Enter the world of Ten Days by Gillian Slovo. 

 
“Stories from the Streets” is the central digital storytelling strand of Cityread London 2016 that will be launched on 1 April 2016. 

This unique installation will see the creation of a ‘police control centre’ within Foyles bookshop’s central London gallery space, where visitors can interact with extracts taken from the first 72 hours of the Ten Days audiobook. Content will be ‘triggered’ by placing evidence relating to each scene onto a control desk panel, promoting audio and visual cues. A second area of the installation, modelled in part on the wooden hoardings that covered up broken shop windows in the 2011 London riots, will encourage messages from visitors to the gallery to contribute their own responses to the book and its themes, in what we hope will become a positive talking point about the value of fostering dialogue between communities.
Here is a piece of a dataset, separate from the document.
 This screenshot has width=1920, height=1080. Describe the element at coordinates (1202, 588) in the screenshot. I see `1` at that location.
Contributions from visitors will also feed into a ‘digital community hub’ on the Cityread website, launching 8 April. User-generated content via social media will merge with messages from supporters of the campaign to create an interactive ‘storyboard’ that will be the centre point of conversations around Cityread London. Audiences will be drawn into the scenarios faced by the book’s main characters, and ask how they would respond as the increasingly fraught events of the story unfold.

Portable versions of the installation dubbed ‘evidence booths’ – complete with audio content triggered by ‘evidence’ from the book – will tour around London libraries throughout the duration of the campaign, with week-long residencies planned in twelve locations.
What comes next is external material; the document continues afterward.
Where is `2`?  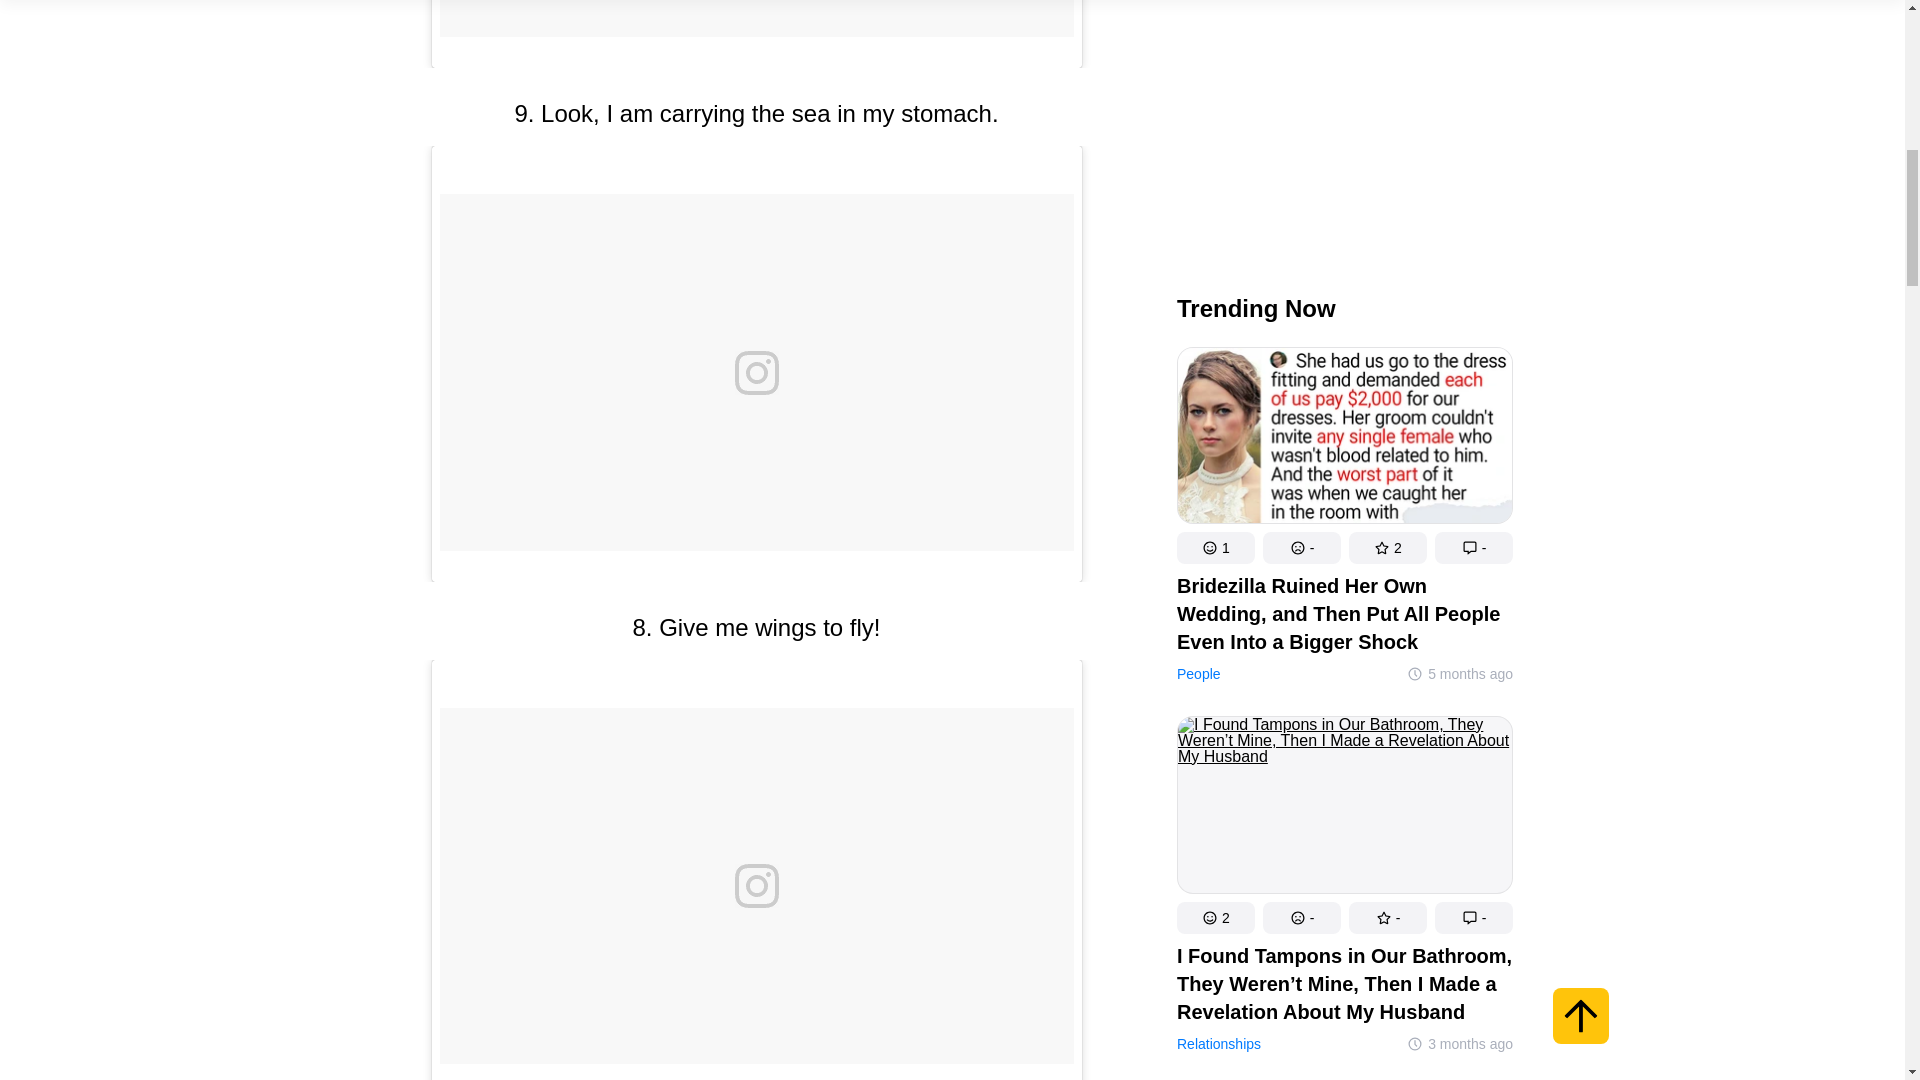 2 is located at coordinates (1214, 92).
The installation has been produced in partnership with Bristol-based Stand + Stare and creative director Jon Slack. Stand + Stare is the artistic collaboration of brother and sister Barney Heywood and Lucy Telling. From their Bristol studio, they create interactive exhibitions, installations and apps for a range of settings. They often incorporate tangible, real things, such as objects you can handle or books you flick through, which are enhanced through the use of digital technology. Clients include Carnegie Hall, The Royal Shakespeare Company, Museum of Science & Industry and Random House.